• **Exercise**: How many of the lines below contain the string "Task"? Matching is case-sensitive. Reply with the number only.

• **Available data**:
-=-=-=-=-

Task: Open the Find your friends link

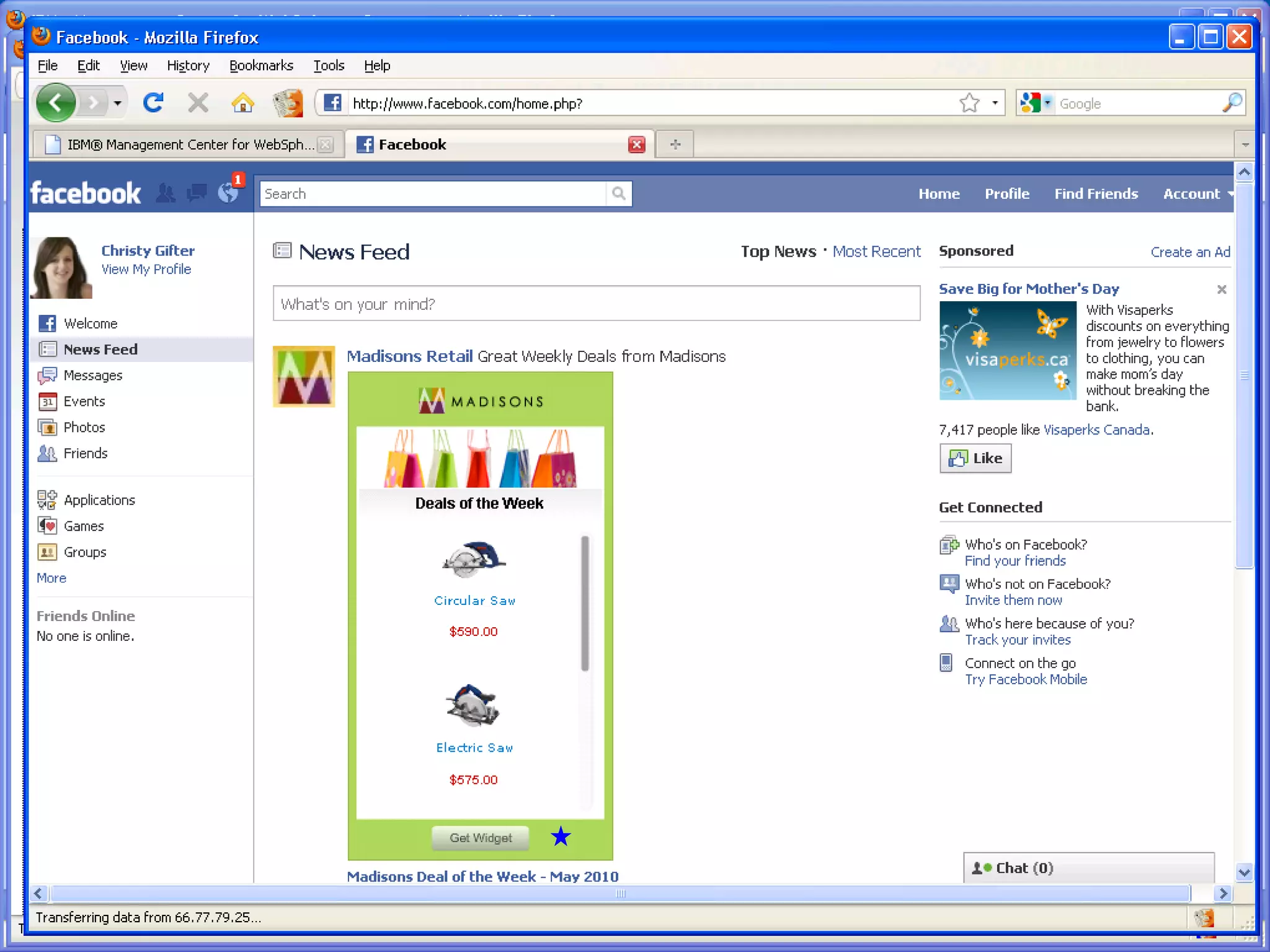Action: pos(1015,561)
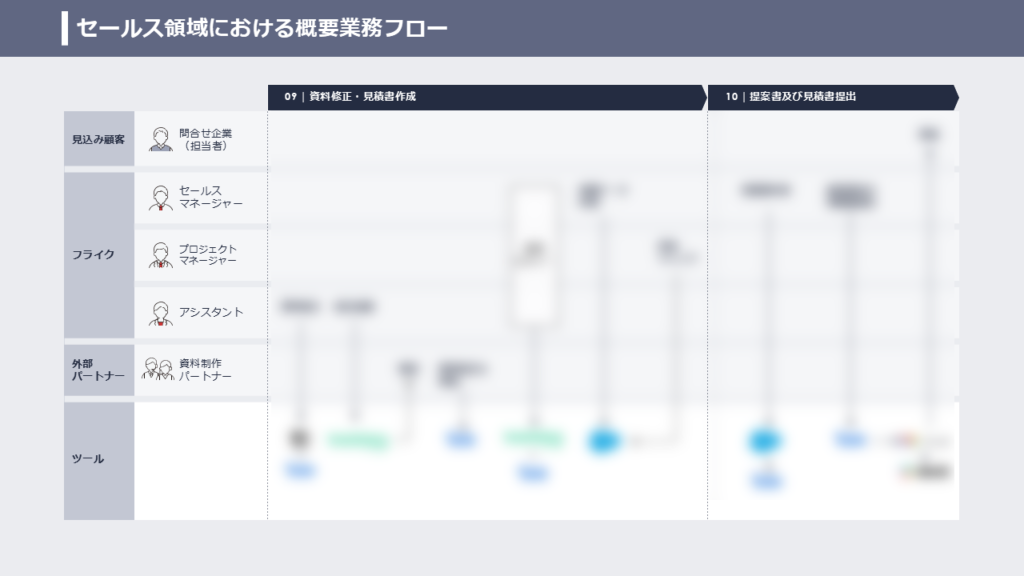1024x576 pixels.
Task: Select the アシスタント avatar icon
Action: click(x=161, y=313)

-=-=-=-=-

• **Answer to the problem**: 2